Lufteinschlüsse im Bereich der Muskelfaszien können bereits sehr früh in der Computertomographie (CT) nachgewiesen werden. Bei eindeutigem und gut zu lokalisierendem Befund wird aber auf eine CT oder Magnetresonanztomographie (MRT) aus Zeitgründen verzichtet.
Therapie
Die intensivmedizinische Therapie beinhaltet die Behandlung der Sepsis sowie ein schnellstmögliches radikales Debridement der betroffenen Weichteile. Das nekrotische Gewebe und die Faszie wird komplett abgetragen, die Wunde gereinigt und gespült. Häufig ist eine Nachresektion nach 24-36 Stunden und anschließend täglich notwendig (Redebridement). In einigen Fällen hilft jedoch nur noch die Amputation der betroffenen Gliedmaße, um eine weitere Ausbreitung zu vermeiden. Dabei gilt das Prinzip "life before limb".

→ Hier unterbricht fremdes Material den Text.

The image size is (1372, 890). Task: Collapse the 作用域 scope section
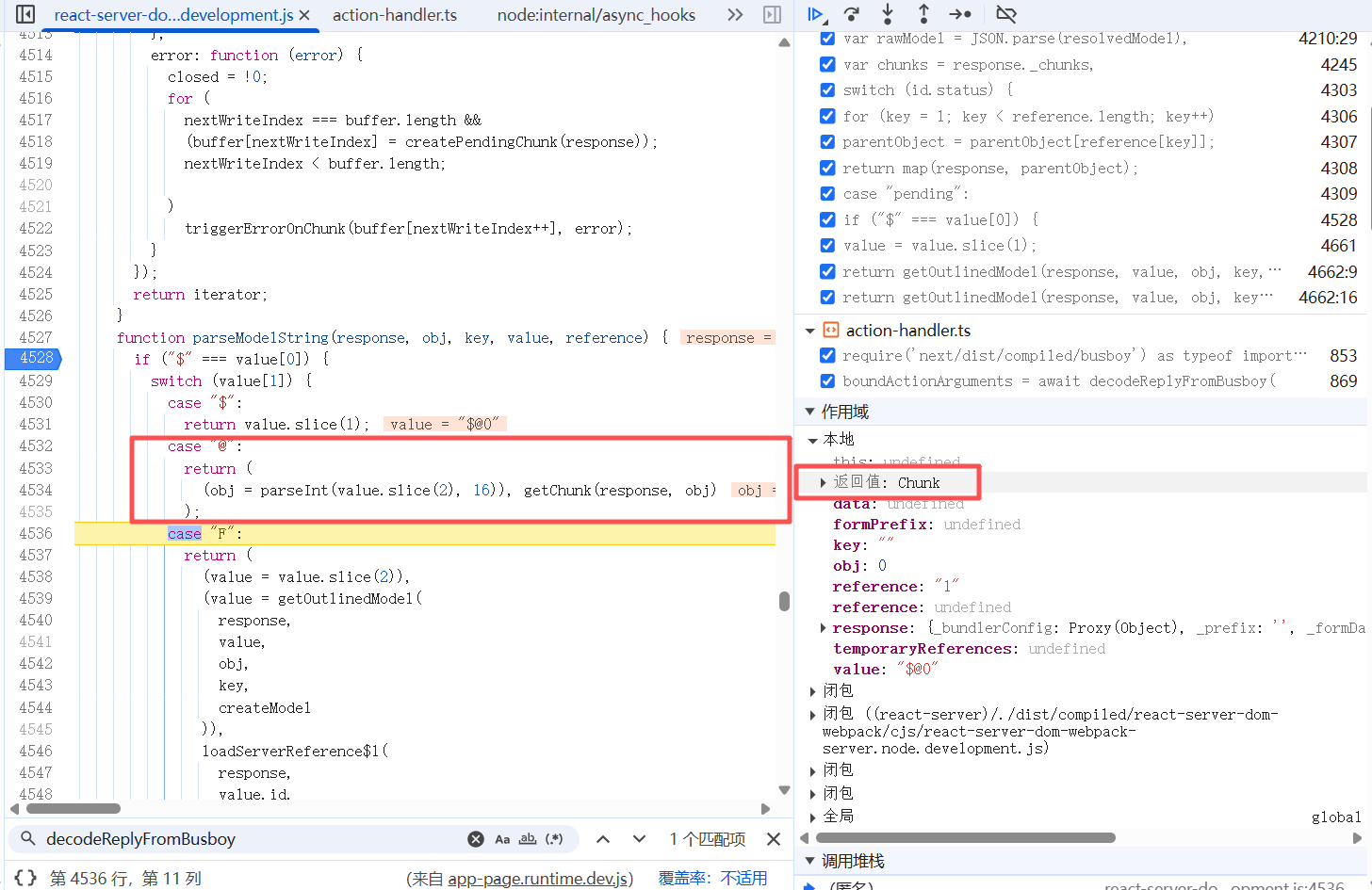pos(809,412)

Für die kalkulierte systemische Antibiotikatherapie werden folgende Wirkstoffkombinationen empfohlen:
- Piperacillin/Tazobactam: 4,5 g i.v. dreimal täglich
- oder ein Carbapenem der Gruppe 1, z.B. Meropenem 1 g i.v. dreimal täglich
- plus Clindamycin 1,8–2,7 g i.v. verteilt auf 3–4 Einzeldosen pro Tag
Bei Kontraindikationen gegen Clindamycin oder bei Vorliegen von Risikofaktoren für MRSA kann Linezolid verwendet werden. Nach Antibiogramm erfolgt ggf. eine Umstellung der Antibiotikatherapie (z.B. Penicillin G bei Monoinfektion mit Streptococcus pyogenes).

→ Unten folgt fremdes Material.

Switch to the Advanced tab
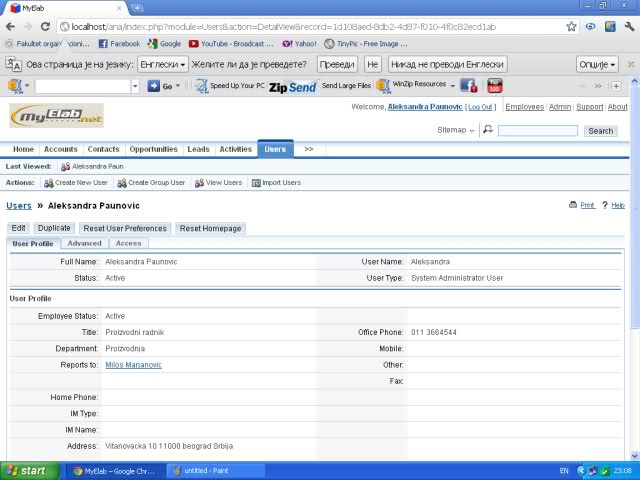Viewport: 640px width, 480px height. click(84, 243)

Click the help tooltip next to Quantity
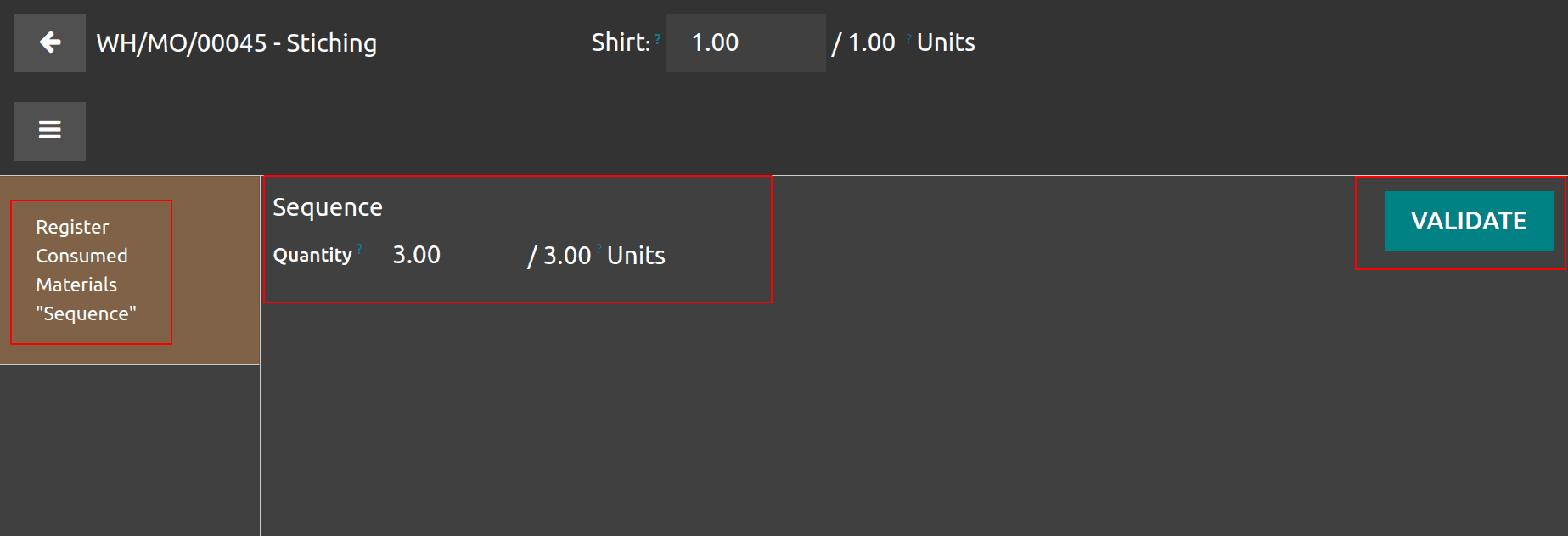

In der Frühphase vor Nekrosenbildung, bei schweren Verläufen mit Sepsis oder bei Auftreten eines toxischen Schocksyndroms können adjuvant polyspezifische Immunglobuline verabreicht werden.
Prognose
Selbst bei guter Therapie liegt die Mortalität zwischen 15 und 35 %. Greift die nekrotisierende Fasziitis auf den Rumpf über, verläuft sie meist letal.